He says hawker food developed in Singapore during a time of poverty and high unemployment in the 1960s.

“I think the easiest way for anyone to make a living was to carry two baskets on a stick and to sit down with a stove on one side and ingredients on the other side. People would come and buy whatever it was – satay or a bowl of noodles, similar to what you would find in Thailand, and in places like Vietnam and Cambodia.

“It’s simple food, just one kind of food, and because you do it all the time, you get better and better at it.”

Today, Lot 8 has settled on a menu focussed around customer favourites such as a char siu chicken or pork noodle combo (in dry, soup or laksa versions, with dumplings or fried wontons); a vegetarian dumpling noodle combo; beef brisket or red-braised pork with rice or noodles, braised tofu, egg and bok choy; and vegetarian spring rolls.

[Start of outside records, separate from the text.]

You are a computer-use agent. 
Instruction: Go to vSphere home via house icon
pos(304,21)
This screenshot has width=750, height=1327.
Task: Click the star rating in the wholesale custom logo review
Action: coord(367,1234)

The restaurant also sells sweets from McLaren Vale-based baker My Sweet Art, including pandan sponge cake and pandan macaroons, and recently trialled a kind of Singaporean high tea on Saturdays featuring the cakes alongside yum-cha-style savoury dishes.

Char siu pork with deep-fried wontons – and a pandan macaron for dessert.

Lot 8’s intimate dining space – with a bookshelf, bespoke furniture and a homely feel – has a long table that sits adjacent to the counter and small open kitchen.

“We like the idea of people sitting around and talking to each other, engaging with each other … customers who come in alone or with one other person sit down with another group of people and start having a conversation,” Francis says.

“That, ideally, is the purpose of this place. It’s not just a place where you go in and buy something – it’s not so transactional in that sense.”

As for the name, it was already in track before the Lot 100 cellar door opened in the Adelaide Hills and Lot Fourteen was launched on the old Royal Adelaide Hospital site in the city.

“As we were tossing up other names, our neighbours would ask, ‘What are you going to do at Lot 8?’, or ‘Shall I see you at Lot 8?’, so we decided to leave it at that.”